Work required: What do the lines from the top of the data through the line with "is (730, 833)." say? Quote them exactly and include both ends.
============================================================
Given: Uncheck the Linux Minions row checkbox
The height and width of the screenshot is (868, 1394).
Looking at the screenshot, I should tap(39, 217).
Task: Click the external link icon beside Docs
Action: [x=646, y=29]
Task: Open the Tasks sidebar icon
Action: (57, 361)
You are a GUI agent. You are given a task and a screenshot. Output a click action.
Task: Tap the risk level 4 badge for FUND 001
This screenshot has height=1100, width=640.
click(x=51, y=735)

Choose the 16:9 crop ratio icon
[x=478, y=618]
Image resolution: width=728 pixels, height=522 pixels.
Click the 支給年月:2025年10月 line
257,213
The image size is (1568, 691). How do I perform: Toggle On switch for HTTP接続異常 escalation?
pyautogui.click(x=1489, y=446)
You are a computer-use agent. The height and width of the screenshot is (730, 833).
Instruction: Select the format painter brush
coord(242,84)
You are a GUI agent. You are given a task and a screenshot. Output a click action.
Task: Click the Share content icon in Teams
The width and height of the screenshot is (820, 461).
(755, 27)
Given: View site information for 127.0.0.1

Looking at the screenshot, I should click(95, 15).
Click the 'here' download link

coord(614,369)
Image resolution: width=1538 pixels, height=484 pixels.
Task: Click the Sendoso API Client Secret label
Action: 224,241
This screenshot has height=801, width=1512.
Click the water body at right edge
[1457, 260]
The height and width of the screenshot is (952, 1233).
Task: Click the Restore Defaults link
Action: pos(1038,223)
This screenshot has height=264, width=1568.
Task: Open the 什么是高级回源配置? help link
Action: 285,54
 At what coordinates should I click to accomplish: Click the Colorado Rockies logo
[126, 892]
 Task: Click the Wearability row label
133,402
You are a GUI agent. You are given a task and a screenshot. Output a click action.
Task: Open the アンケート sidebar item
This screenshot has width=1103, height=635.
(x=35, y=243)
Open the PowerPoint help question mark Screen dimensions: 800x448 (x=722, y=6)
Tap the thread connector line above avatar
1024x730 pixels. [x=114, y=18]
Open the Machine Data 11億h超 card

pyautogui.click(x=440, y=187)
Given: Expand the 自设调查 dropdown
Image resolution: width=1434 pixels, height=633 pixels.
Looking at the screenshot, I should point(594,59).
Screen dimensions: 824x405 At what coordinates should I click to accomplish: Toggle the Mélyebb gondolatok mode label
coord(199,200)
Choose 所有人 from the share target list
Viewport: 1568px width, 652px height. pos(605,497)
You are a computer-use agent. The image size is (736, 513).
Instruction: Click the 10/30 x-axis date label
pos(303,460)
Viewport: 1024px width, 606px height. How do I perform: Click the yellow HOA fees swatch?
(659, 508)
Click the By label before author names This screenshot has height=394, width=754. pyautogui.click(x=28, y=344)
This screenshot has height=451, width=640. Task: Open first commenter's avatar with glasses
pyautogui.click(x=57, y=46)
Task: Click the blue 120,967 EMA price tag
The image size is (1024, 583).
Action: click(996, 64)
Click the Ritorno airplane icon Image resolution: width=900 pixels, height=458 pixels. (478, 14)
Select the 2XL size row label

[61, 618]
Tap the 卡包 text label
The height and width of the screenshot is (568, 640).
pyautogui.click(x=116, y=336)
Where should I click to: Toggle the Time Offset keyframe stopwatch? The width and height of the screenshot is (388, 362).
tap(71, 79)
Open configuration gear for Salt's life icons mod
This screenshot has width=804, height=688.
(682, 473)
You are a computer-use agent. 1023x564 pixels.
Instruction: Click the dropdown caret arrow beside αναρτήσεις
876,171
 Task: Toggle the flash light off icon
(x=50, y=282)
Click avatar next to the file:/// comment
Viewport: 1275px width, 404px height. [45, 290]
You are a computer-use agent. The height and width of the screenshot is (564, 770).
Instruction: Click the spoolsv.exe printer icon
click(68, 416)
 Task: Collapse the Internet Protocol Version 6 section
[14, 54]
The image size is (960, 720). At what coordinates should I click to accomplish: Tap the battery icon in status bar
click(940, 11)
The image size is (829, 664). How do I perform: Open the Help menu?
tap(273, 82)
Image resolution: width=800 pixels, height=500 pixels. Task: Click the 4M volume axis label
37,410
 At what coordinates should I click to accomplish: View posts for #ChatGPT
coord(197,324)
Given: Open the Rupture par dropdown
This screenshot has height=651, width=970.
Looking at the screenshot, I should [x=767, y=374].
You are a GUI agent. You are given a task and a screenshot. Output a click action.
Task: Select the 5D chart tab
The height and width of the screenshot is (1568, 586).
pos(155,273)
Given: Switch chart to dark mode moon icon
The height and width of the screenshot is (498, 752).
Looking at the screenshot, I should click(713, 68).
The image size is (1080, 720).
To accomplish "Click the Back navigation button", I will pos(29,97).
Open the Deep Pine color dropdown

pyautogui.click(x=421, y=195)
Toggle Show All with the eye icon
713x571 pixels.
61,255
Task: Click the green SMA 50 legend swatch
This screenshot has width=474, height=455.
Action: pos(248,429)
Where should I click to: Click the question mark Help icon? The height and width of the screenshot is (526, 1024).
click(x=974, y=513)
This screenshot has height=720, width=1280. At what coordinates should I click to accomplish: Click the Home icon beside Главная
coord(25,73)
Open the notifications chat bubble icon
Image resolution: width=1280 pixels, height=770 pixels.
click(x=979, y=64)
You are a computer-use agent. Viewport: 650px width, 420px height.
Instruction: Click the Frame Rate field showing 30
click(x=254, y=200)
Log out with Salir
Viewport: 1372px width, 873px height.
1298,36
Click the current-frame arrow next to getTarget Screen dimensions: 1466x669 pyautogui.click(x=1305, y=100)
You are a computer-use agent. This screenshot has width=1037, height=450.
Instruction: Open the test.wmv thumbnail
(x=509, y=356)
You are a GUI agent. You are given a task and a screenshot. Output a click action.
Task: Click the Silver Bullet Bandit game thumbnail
============================================================
Response box:
Given: Uncheck the Linux Minions row checkbox
The height and width of the screenshot is (868, 1394).
Looking at the screenshot, I should tap(39, 217).
Task: Click the external link icon beside Docs
Action: [x=646, y=29]
Task: Open the Tasks sidebar icon
Action: (57, 361)
You are a GUI agent. You are given a task and a screenshot. Output a click action.
Task: Tap the risk level 4 badge for FUND 001
This screenshot has height=1100, width=640.
click(x=51, y=735)

Choose the 16:9 crop ratio icon
[x=478, y=618]
Image resolution: width=728 pixels, height=522 pixels.
Click the 支給年月:2025年10月 line
257,213
The image size is (1568, 691). How do I perform: Toggle On switch for HTTP接続異常 escalation?
pyautogui.click(x=1489, y=446)
You are a computer-use agent. The height and width of the screenshot is (730, 833).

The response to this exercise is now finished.